◆ Extract provided
##########

Yet while Andy seems not of this world, Edie is clearly all-American - and as such she craves the personal attention and affection of someone who is “into” her. This is, however, a latent need - her domineering father sexually abused her from a young age, and she built up a boundary of her own that is not (at first) unlike Warhol’s. But the truth will out - and when she is introduced to Musician, the spark of physical attraction is immediate and plainly evident (Christensen’s lack of acting skills notwithstanding - he was involved with Miller romantically during filming, and their love scene is rumored to have been actual sexual intercourse, rather than the standard prop-laden dry humping).

At this point, Edie begins to spiral downward into increasingly hardcore drug use - and the implication is that Musician causes her to start along this harrowing path. (This is the major point of factual contention that nearly brought the release of the movie to a grinding halt - the real Bob Dylan’s people were to the point of suing the filmmakers over the idea that it was Dylan who drove Edie down the path that would eventually destroy her; and this is likely the reason that Skywalker...er, Christensen...was credited as Musician rather than Bob Dylan.)

##########

◆ Tasks to perform
a) Reproduce a passage from the film commentary, beginning at the words "At this point, Edie" and stopping after "than Bob Dylan.)".
b) In the film commentary, how was Christensen credited instead of as Bob Dylan?
The records that follow are separate material and are not connected to the film commentary.

◆ Dataset excerpts
##########

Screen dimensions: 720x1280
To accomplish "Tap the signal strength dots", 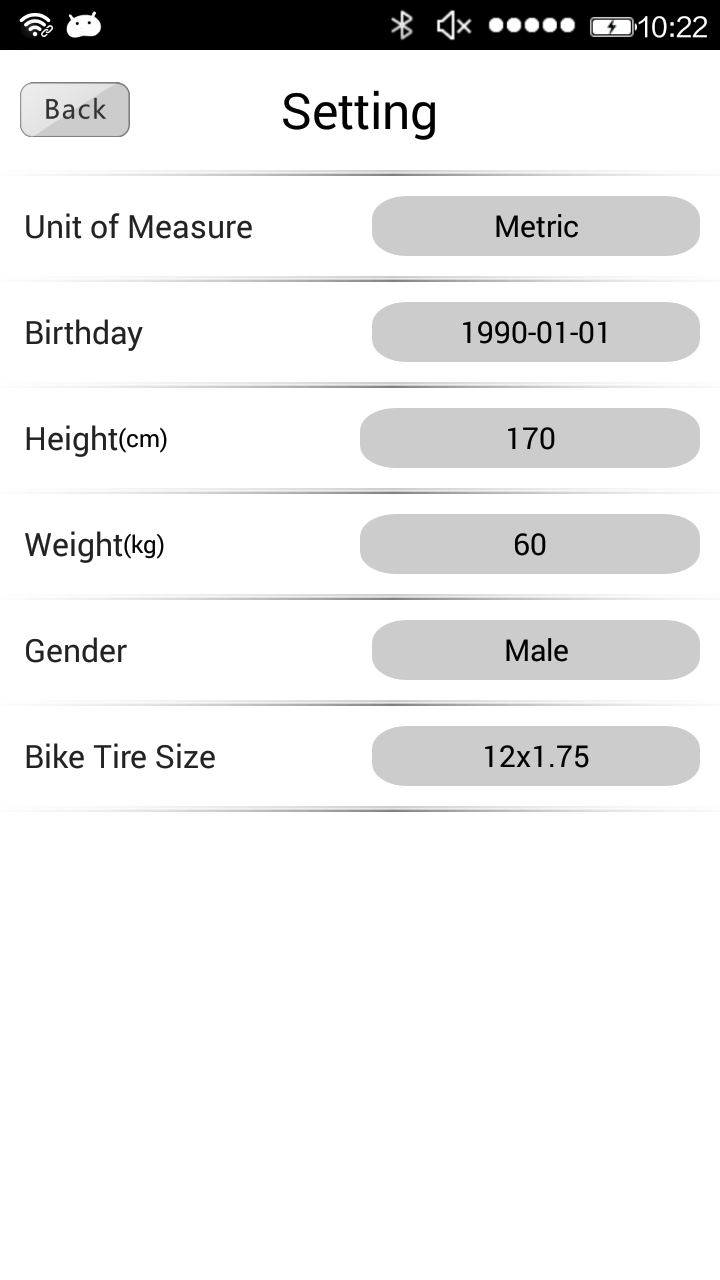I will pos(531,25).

##########

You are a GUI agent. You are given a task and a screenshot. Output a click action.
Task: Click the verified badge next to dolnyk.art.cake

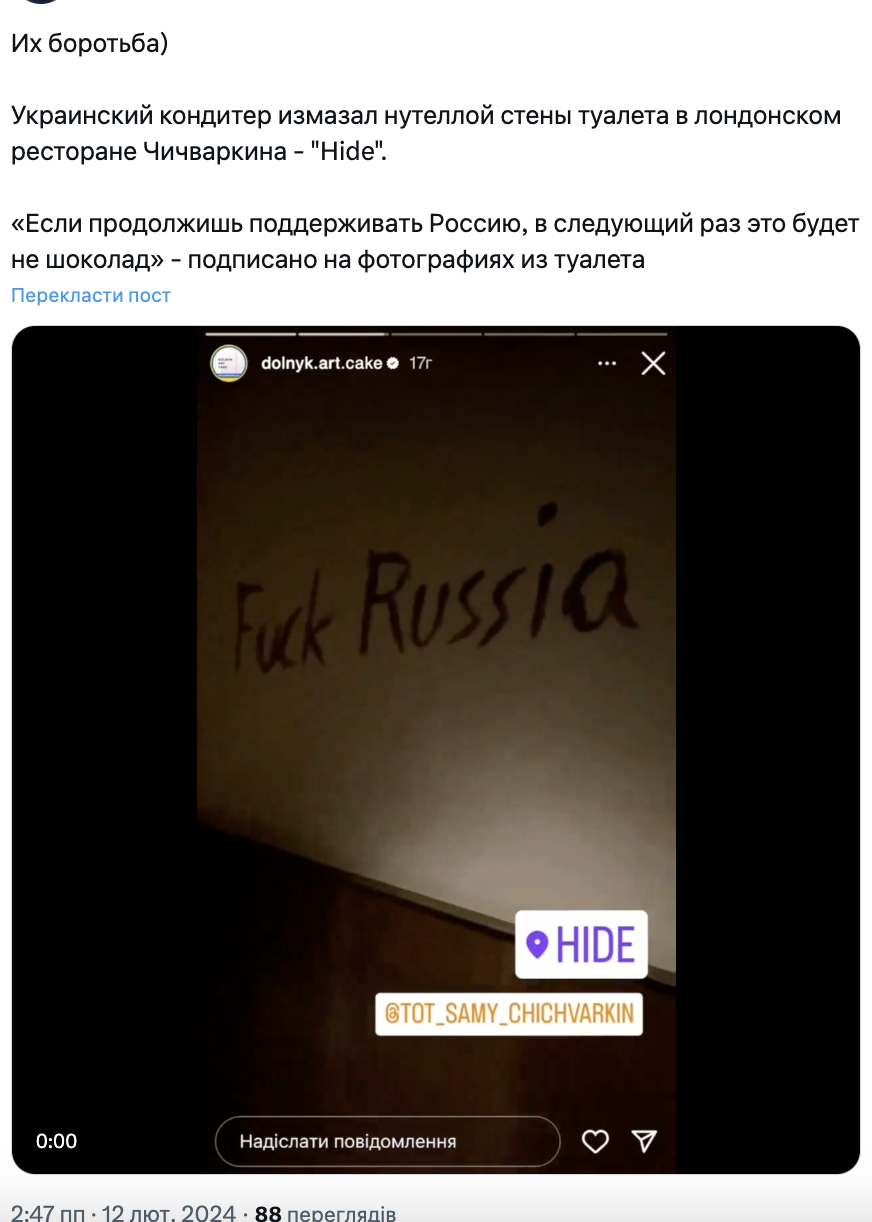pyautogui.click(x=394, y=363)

##########

◆ Per-task answers
a)
At this point, Edie begins to spiral downward into increasingly hardcore drug use - and the implication is that Musician causes her to start along this harrowing path. (This is the major point of factual contention that nearly brought the release of the movie to a grinding halt - the real Bob Dylan’s people were to the point of suing the filmmakers over the idea that it was Dylan who drove Edie down the path that would eventually destroy her; and this is likely the reason that Skywalker...er, Christensen...was credited as Musician rather than Bob Dylan.)

b) He was credited as Musician.